So it's a rainy day, and I'm taking them to PE at the YMCA. We are stopped at a red light, and there's a homeless man standing at the corner with a hand-lettered sign on a piece of cardboard. Carbon sounds it out: "Homeless. Please Help", and he reads it out loud just as the light changes and I start to drive away.
Hypatia yells "he was asking for HELP! Why didn't you stop?"
Indeed. Why didn't I stop? Because I don't know how best to help him? Because I'm afraid that giving him cash won't really help? Because I don't usually carry much cash? Because I'm embarrassed to hold traffic up? Because, honestly, it gets tiring to keep seeing other people's pain and a numbness takes over where you just stop looking?
None of that is good enough for my kids. None of that is good enough for my own best self, either (and my kids are like the external manifestation of my own best self - and worst self too, of course. All about the extremes, young people). The kids want to help, and they need something tangible they can do.

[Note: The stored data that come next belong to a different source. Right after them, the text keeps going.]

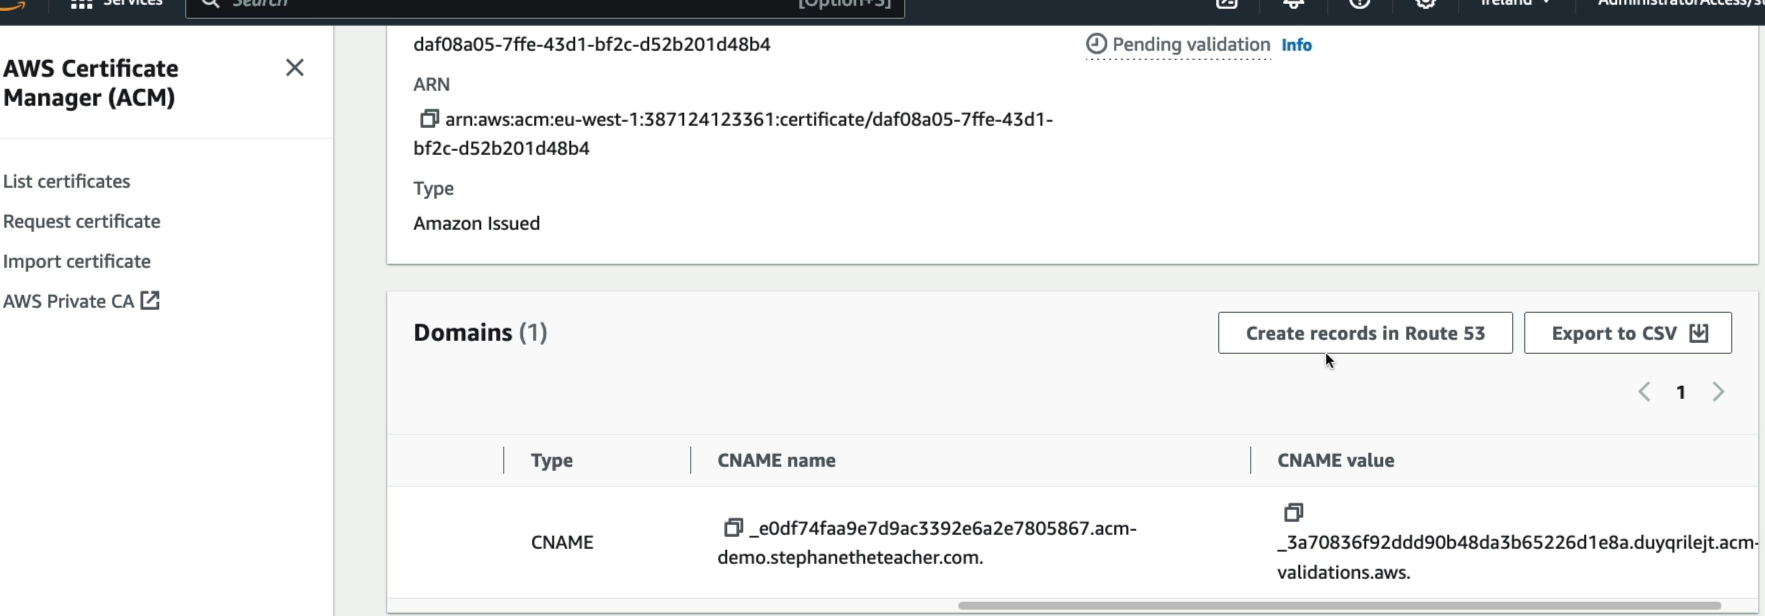Screen dimensions: 1765x616
Task: Open List certificates in sidebar
Action: [67, 181]
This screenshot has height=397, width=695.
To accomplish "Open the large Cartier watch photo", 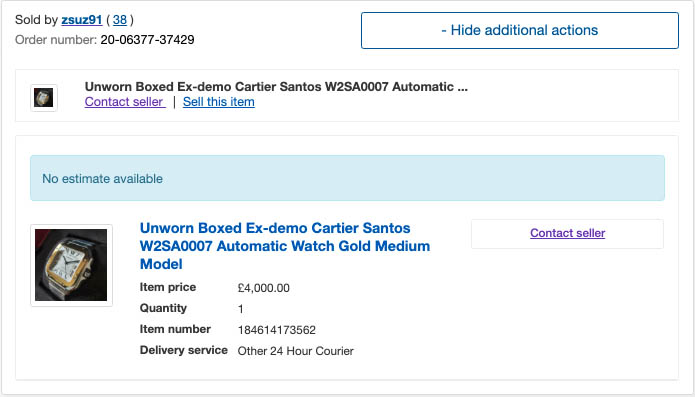I will pos(71,265).
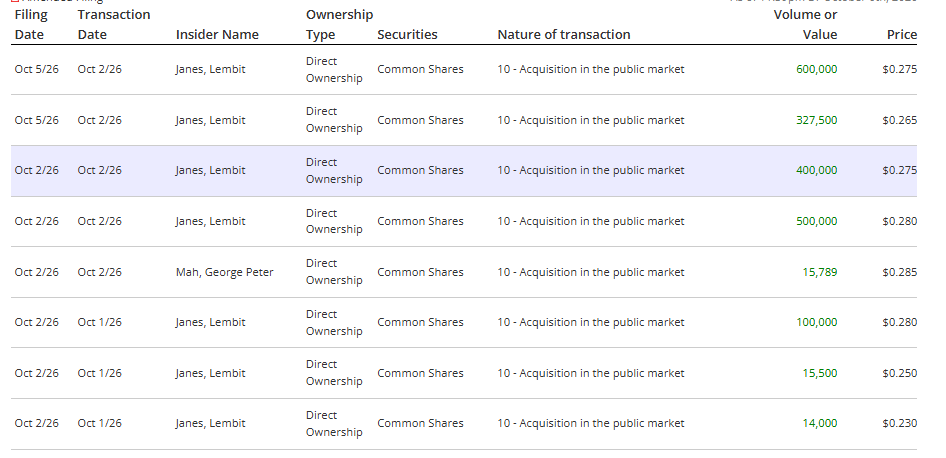Select the 15,789 volume entry

pos(820,272)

So we talked about what would help, if you lived on the streets. We don't want to give them money to spend on alcohol or drugs, if that is part of why they are on the streets. But we want to give them something. In the end, we went to the big warehouse store and got batteries, those instant handwarmers, and some good thermal socks. We also bought gift cards to the movie theater, hoping that maybe they can go get in out of the cold for a bit that way. Gift cards for coffee shops and McDonalds (hey, it may not be the best nutrition but it's right downtown, it's warm inside, and the money goes a long way there) will go in future bags I think.